Accelerated by LinkedIn and other developments, each of us is somehow expected to be the totality of our corporate byline, and not much more than that. At a party, it would be strange to tell someone first what you did in your leisure time instead of explaining your vocation when asked “what do you do?”
Our moment seems to suffer from a lack of willingness (at least publicly) to be seen as passionate about matters personal or non-lucrative, or to be seen as giving a non-trivial amount of time and attention to something that isn’t your full-time, paid work. In short, we all seem content to be customs officers. Collectively suffering for a lack of amateurism, in the older sense of the word.2
The moment requires us to take up the things that we love and treat them with as much rigor as we do our vocations. For most, this is less about professionalizing our leisure pursuits (it would rob them of some of the joy) and more about giving less of ourselves to work and keeping some powder dry for kite flying, pollinator gardens, or whatever you’re into.
I want to avoid misunderstanding on the subject of work and professionalism. I’m not advocating for the diminishment of dedicated professionals. Our age already suffers from a critical mass of people who think we have too many “experts”—as in, people who really know what they are talking about within their niche. This is a Randian fever dream and nonsense—the boat owning class isn’t keeping the flame of humanism alive. The problem I’m describing is not too many professionals devoting their lives to STEM.
I am equally not asking for people to be terminally online and to be dabblers in everything. The pressure to become an expert on matters in the newscyle is an order of magnitude worse than our ancestors had it. The news also isn’t always news—it’s something else.

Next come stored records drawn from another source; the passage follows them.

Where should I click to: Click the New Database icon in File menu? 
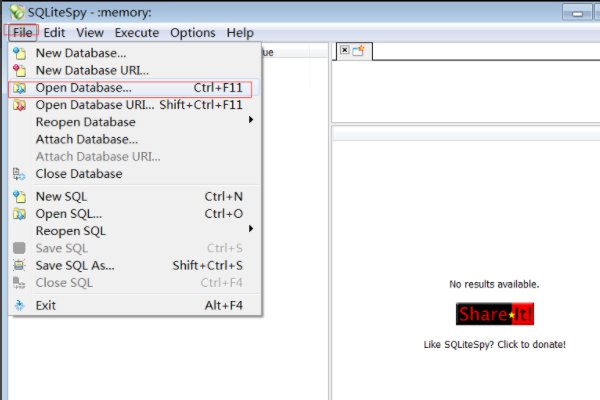(19, 53)
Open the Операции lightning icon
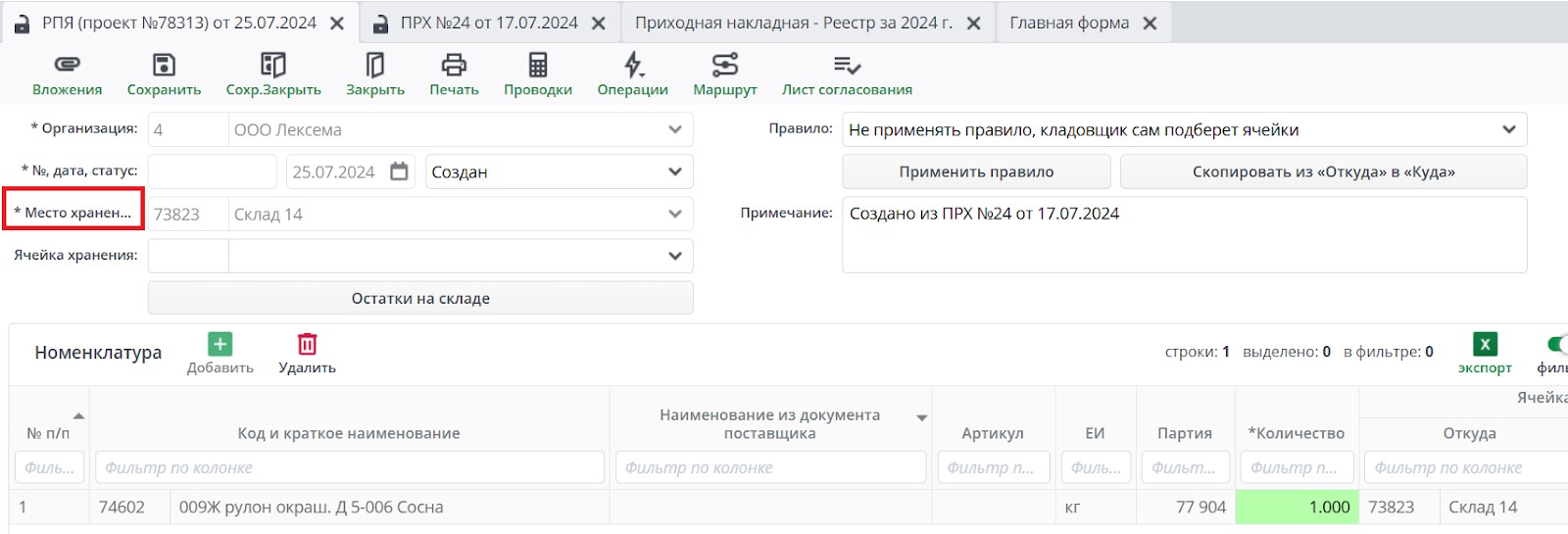 [633, 65]
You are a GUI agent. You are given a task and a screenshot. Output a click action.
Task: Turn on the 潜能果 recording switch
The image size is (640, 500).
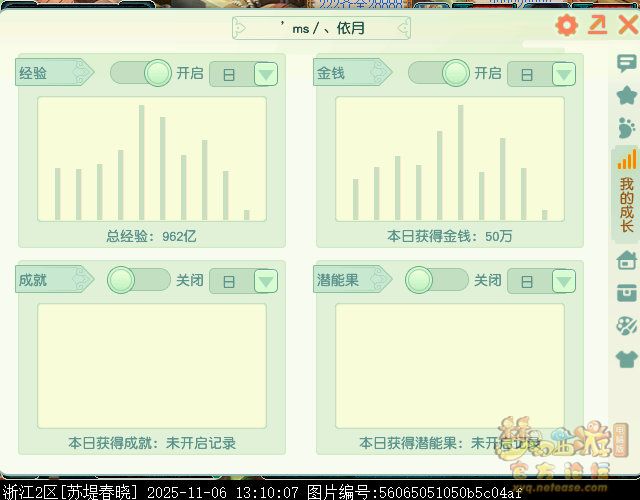436,280
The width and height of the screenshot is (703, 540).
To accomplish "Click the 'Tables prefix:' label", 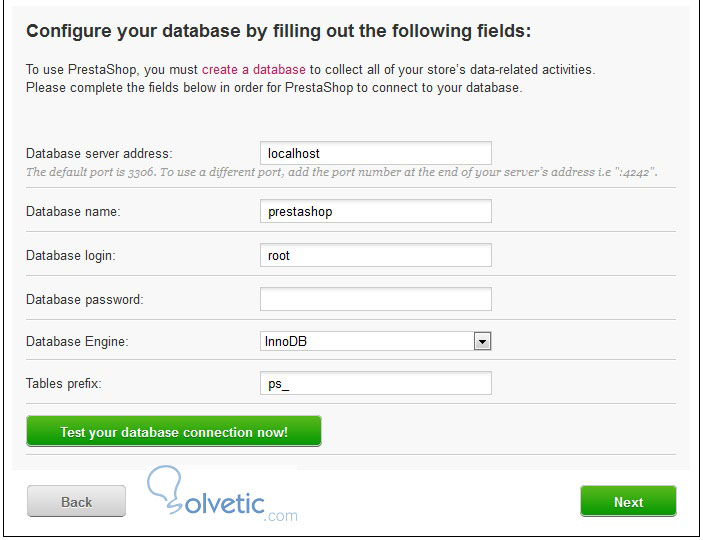I will 63,383.
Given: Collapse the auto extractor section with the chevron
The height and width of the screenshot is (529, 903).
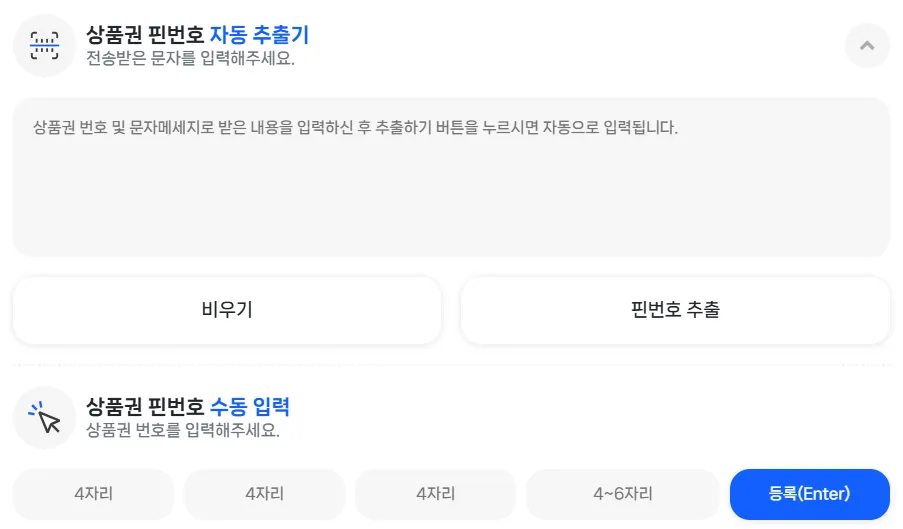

A revival of amatuerism is also not as simple as (i) having hobbies (e.g., that you always dutifully executed your obligations as part of your fantasy sports league or habitually paid money to show up to run a fixed distance somewhere might be a worse legacy than having no hobbies to speak of—you’ve just been captured by a market); or (ii) having and believing in the primacy of your relationships (it’s true that our satisfaction is derived form personal connections, but you’re a better friend, parent, colleague, etc. when you bring your passions to those relationships and aren’t showing up as an empty vessel, or a droll participant in some kind of experience economy marketplace).
Your primary work might be important and make many things possible (we’re all renting goods and services here after all), but your obituary, the essence of your life on Earth, can’t be a screengrab of a little box on an org chart. A person who is solely remembered as “the VP of [fill in the blank]” hasn’t really died at all, because they never actually lived.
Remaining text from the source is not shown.